Author radiation7740 Posted May 6, 2006 Author Posted May 6, 2006 Whatever you do, dont say "I'm not ready for a relationship right now", because if in a month or two you DO find someone you would be ready to have a relationship with, the person is going to be crushed. Just be honest. Tell her you really enjoyed spending time with her, and would love to keep her as a friend, but you dont really feel any chemistry happening. You're going to hurt her feelings regardless, so the sooner you do it, the better it'll be for everyone. Just be honest tho! I've already told her. I called her at noon today. I told her something along the lines of what crum suggested. She did sound a little disappoitned in her voice. I don't see how she would be crushed if I found someone else in a few months.
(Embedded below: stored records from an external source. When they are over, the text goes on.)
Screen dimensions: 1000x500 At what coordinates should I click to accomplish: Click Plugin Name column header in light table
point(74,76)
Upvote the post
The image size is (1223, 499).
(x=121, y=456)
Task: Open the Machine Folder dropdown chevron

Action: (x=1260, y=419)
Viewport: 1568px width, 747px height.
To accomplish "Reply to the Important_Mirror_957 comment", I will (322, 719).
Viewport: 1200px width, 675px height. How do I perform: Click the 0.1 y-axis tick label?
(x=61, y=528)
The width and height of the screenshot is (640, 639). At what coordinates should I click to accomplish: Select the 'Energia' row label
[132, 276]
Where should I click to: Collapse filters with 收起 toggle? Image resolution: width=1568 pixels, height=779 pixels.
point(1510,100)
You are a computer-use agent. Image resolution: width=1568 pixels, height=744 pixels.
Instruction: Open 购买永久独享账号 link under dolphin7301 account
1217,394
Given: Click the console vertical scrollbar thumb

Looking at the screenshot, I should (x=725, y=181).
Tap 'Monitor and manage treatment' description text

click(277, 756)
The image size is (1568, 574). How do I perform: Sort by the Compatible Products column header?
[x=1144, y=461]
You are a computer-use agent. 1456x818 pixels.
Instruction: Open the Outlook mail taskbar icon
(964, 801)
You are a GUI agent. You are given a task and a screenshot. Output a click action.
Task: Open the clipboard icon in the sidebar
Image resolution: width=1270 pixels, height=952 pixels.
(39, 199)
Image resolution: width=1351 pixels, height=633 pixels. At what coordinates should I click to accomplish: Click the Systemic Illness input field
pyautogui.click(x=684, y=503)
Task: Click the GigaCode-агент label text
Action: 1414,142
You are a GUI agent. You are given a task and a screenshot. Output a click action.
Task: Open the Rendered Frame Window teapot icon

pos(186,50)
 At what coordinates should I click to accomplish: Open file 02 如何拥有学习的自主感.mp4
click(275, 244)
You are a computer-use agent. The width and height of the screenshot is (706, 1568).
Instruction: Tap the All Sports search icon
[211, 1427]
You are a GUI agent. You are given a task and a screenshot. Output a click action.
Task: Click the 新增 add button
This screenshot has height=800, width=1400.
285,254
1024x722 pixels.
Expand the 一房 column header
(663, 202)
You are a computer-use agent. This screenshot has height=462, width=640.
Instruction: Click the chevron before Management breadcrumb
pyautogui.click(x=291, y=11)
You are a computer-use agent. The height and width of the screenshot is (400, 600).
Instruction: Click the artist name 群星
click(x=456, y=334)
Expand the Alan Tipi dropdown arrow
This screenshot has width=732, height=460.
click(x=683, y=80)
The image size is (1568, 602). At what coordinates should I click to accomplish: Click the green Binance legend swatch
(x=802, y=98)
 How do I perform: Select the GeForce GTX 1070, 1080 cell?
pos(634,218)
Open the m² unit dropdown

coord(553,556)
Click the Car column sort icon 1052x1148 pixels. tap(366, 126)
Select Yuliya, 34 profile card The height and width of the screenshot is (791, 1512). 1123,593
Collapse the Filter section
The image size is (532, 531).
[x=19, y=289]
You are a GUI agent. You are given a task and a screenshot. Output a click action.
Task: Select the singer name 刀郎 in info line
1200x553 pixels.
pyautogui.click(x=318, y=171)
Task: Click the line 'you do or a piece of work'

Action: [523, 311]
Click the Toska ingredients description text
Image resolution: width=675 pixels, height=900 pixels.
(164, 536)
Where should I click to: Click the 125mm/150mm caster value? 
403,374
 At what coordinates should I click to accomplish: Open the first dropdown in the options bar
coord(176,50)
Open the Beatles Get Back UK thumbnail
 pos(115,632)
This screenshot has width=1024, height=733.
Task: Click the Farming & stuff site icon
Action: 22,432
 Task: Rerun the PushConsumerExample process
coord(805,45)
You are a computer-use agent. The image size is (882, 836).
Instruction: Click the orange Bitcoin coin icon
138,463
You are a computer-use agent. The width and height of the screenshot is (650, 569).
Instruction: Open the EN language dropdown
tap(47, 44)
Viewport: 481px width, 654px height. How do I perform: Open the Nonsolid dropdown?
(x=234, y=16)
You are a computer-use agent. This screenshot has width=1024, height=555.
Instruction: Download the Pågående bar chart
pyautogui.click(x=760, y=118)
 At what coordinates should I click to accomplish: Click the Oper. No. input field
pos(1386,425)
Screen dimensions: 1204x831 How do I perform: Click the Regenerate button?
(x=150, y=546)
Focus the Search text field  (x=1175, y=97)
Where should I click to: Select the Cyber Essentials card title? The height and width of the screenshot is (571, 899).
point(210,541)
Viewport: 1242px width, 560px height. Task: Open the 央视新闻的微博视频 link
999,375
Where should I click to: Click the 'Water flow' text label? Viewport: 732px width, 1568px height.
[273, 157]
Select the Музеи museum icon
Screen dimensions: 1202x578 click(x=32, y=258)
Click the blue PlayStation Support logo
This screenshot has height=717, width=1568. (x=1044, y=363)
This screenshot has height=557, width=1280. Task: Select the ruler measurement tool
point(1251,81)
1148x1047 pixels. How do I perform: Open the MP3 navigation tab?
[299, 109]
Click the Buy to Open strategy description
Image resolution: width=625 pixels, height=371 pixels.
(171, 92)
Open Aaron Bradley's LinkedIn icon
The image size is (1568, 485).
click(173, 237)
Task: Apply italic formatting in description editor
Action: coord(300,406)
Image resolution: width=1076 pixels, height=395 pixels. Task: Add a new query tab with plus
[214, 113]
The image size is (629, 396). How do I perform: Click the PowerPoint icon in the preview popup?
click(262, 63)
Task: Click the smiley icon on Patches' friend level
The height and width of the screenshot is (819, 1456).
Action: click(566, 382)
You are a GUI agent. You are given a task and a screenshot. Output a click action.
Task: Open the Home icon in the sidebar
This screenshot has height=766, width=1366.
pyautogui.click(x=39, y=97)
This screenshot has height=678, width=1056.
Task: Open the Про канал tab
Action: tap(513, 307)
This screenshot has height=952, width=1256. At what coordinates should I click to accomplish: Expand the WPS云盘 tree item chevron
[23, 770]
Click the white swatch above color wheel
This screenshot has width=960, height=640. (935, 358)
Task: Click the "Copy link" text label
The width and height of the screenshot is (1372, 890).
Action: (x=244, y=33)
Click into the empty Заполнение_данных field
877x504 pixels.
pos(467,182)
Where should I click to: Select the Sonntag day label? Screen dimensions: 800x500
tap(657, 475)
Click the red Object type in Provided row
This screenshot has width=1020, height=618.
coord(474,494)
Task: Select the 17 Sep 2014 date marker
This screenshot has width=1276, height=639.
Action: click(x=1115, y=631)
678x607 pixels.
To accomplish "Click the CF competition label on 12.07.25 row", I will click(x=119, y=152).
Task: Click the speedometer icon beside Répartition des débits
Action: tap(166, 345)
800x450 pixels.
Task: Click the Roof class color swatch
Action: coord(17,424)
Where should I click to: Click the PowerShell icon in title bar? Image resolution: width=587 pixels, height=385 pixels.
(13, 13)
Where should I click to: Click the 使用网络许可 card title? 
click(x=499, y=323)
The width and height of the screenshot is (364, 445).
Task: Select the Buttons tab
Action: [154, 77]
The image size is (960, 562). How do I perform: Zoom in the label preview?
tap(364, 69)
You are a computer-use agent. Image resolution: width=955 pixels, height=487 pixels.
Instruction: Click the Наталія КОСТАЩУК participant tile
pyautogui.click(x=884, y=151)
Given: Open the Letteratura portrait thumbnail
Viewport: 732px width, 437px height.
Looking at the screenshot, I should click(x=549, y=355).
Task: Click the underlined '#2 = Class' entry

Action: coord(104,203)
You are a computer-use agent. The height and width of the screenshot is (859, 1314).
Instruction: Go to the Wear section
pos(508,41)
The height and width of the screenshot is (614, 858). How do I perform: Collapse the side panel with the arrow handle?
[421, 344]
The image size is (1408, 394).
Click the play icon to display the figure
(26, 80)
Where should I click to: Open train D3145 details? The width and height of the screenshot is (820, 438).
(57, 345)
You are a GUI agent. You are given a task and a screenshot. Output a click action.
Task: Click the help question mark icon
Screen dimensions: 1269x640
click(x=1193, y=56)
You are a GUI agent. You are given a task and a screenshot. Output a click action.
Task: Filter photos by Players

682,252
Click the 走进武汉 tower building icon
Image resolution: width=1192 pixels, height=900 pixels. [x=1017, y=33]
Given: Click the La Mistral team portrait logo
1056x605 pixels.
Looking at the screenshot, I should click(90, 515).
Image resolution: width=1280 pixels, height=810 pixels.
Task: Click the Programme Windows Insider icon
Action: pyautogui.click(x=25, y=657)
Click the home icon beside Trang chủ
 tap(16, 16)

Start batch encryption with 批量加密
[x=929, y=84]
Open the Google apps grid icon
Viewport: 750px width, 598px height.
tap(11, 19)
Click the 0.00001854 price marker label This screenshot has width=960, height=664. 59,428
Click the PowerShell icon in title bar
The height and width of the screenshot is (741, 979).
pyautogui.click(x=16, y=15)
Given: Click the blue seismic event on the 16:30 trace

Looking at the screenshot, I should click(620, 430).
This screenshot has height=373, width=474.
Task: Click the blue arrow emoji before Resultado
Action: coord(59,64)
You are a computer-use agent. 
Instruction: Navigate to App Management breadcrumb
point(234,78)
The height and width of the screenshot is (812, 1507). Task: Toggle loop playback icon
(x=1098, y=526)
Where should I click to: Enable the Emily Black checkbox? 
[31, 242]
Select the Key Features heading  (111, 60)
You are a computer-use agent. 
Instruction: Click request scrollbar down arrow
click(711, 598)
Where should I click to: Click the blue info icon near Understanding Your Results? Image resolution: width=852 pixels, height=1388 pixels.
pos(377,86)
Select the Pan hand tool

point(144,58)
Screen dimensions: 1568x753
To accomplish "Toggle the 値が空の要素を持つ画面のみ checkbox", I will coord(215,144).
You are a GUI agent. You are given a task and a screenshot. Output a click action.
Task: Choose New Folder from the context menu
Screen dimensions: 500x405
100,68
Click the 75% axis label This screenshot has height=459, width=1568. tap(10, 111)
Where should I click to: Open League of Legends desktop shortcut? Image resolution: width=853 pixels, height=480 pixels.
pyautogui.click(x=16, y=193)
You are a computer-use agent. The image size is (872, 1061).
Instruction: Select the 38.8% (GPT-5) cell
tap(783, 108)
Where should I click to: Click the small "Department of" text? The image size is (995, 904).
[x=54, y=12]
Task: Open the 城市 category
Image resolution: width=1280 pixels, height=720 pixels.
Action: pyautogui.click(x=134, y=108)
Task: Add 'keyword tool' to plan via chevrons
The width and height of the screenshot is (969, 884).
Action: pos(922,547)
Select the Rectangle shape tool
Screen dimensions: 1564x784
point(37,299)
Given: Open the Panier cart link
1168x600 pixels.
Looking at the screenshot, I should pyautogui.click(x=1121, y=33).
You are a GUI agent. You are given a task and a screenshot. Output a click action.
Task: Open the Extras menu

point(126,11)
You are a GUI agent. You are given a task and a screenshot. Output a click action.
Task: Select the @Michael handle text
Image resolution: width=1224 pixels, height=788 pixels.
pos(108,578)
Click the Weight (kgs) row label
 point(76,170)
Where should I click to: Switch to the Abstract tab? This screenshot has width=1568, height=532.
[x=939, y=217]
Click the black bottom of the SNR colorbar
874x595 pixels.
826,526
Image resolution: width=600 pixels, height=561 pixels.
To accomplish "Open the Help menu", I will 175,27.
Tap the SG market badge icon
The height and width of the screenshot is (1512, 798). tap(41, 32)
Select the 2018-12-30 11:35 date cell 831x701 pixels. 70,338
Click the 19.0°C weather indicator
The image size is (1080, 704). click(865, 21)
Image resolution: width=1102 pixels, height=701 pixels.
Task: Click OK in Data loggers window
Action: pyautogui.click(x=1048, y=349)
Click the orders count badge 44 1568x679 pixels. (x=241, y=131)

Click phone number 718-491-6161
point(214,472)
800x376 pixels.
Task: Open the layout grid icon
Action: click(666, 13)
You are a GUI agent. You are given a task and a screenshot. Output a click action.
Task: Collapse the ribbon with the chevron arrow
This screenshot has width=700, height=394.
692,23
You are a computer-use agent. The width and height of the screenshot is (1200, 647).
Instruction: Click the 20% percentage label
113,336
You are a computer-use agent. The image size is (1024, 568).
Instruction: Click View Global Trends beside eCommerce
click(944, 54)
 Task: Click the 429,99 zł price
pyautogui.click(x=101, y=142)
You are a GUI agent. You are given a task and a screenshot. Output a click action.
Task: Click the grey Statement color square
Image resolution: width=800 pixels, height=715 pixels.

It's not like I'm expecting her to wait around for me to get ready & she knows that. I told her that I don't know when I'll be ready but that I do enjoy her company as a friend.
westernxer Posted May 6, 2006 Posted May 6, 2006 Do you really want to be her friend or do you just want to bang her? Nothing wrong with the latter, but don't use friendship to hide your true intentions. If nothing happens after a couple of dates, it's time to think about where things are heading, before the hurting commences. No guy wants to "just be friends," unless it's friends with benefits. I backed out of several relationships because things were heading toward the situation you're in right now. Bottom line, I didn't want to waste time (and money) on someone I wasn't into, since they weren't into casual sex.